▶ _Kurze Aufgabe_
Filtere bitte die Liste unten und gib jede Zeile unverändert wieder, die das Wort „project“ enthält.

▶ _Datenbestand_

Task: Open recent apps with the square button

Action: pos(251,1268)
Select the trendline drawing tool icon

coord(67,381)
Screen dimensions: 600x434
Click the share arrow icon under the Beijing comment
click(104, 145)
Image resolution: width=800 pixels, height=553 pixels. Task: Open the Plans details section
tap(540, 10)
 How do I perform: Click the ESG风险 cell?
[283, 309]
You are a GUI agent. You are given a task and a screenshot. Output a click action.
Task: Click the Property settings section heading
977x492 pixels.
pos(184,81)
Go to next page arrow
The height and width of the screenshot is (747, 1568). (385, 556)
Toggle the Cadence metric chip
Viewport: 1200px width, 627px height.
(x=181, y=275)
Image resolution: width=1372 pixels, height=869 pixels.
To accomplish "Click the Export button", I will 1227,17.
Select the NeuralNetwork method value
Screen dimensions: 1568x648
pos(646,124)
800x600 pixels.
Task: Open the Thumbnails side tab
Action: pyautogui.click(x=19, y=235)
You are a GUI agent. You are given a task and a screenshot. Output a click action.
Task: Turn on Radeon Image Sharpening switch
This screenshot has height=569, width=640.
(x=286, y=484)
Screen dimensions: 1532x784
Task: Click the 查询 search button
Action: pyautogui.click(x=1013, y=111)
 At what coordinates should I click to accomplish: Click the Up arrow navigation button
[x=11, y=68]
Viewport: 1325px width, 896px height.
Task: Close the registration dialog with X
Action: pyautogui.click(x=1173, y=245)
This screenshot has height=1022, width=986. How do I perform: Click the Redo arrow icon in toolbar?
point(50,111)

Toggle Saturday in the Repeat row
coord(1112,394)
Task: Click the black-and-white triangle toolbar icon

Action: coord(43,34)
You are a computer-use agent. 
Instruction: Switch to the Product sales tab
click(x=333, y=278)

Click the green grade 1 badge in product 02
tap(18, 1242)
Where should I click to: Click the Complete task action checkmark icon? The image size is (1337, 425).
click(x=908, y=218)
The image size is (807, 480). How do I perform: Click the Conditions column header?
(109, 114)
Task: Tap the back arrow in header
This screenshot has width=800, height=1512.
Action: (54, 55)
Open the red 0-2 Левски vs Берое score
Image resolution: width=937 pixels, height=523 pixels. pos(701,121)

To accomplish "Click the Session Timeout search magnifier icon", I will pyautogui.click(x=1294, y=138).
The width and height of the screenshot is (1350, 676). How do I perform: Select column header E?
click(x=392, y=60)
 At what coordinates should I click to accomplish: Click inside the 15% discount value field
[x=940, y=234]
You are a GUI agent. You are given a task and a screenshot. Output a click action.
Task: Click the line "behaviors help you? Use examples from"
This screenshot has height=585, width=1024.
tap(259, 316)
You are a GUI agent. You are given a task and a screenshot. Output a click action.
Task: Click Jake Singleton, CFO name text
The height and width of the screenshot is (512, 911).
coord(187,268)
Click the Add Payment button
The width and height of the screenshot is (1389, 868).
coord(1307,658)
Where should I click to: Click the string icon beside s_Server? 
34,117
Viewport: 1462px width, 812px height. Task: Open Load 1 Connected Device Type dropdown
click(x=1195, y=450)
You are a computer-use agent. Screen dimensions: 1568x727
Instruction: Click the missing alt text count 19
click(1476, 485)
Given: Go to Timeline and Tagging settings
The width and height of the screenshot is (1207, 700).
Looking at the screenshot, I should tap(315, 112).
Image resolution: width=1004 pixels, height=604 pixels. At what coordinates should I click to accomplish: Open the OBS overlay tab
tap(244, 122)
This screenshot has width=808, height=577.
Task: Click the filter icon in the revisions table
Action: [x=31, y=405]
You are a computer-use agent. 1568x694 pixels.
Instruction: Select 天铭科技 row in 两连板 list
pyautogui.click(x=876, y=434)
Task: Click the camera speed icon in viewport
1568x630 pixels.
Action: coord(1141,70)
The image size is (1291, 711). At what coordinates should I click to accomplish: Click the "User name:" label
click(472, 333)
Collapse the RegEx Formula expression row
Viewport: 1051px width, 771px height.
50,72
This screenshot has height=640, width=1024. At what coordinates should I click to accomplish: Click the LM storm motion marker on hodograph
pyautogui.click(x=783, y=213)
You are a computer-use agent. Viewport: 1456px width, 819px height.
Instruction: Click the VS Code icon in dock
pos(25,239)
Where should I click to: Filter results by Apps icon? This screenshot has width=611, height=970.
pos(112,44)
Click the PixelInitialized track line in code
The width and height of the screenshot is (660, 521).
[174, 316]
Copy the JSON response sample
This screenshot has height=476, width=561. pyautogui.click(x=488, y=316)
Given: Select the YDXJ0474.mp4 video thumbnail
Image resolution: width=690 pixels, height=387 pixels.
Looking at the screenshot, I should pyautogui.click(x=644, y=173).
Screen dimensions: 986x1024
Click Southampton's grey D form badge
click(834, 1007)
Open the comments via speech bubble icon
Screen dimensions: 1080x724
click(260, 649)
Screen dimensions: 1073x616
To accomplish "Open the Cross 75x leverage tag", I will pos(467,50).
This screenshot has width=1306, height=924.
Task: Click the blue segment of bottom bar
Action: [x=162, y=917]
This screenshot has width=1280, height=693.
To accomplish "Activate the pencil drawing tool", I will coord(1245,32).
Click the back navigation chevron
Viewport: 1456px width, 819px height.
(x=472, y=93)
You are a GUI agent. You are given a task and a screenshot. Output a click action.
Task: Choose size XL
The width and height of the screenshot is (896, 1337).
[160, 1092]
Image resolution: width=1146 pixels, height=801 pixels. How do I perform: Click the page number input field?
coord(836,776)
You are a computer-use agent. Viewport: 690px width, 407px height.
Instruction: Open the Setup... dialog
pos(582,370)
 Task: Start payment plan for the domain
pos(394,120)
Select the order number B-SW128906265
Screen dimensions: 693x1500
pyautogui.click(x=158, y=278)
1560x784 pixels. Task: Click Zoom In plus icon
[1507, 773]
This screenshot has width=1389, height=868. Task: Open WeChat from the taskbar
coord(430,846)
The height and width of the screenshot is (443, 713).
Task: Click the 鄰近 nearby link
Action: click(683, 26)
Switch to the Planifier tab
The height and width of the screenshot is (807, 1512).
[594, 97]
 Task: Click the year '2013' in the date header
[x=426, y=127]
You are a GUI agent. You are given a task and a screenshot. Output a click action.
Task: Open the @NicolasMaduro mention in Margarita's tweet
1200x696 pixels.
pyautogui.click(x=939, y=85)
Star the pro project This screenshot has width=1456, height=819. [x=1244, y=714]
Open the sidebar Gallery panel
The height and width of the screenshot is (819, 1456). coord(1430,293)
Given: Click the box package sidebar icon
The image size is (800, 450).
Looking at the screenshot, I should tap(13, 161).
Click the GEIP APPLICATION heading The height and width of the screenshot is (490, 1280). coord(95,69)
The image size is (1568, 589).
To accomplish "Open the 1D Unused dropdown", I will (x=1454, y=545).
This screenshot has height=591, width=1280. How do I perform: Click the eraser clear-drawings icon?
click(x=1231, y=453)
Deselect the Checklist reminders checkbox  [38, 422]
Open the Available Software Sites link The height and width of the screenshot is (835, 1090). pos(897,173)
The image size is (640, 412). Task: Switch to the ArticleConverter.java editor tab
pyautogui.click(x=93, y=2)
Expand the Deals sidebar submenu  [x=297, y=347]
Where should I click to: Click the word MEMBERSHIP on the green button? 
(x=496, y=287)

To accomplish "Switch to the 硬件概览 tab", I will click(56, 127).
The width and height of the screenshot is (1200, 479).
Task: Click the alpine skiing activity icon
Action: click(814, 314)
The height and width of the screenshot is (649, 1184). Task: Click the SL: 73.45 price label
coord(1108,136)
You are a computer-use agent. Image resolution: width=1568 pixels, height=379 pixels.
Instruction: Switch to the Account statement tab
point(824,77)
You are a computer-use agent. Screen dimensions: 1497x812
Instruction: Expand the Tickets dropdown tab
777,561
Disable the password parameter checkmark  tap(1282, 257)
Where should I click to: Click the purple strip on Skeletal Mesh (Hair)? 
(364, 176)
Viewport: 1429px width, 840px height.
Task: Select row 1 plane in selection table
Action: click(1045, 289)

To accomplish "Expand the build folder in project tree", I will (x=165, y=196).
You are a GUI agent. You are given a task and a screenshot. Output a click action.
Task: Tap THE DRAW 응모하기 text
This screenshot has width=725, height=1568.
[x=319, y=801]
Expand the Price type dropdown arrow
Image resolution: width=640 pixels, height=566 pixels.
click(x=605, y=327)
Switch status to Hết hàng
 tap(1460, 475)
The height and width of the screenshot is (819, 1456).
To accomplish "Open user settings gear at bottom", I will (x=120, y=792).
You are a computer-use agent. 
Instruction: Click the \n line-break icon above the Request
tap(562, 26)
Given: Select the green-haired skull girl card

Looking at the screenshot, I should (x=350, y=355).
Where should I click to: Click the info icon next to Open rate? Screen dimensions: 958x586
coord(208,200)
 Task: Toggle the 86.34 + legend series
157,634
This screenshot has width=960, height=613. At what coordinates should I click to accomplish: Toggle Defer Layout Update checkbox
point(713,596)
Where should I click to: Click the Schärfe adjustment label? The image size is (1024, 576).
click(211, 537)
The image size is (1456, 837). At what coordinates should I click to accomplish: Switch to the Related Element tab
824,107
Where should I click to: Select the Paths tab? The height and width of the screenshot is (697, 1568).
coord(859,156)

▶ _Vollständige Antwort_
Star the pro project This screenshot has width=1456, height=819. [x=1244, y=714]
To accomplish "Expand the build folder in project tree", I will (x=165, y=196).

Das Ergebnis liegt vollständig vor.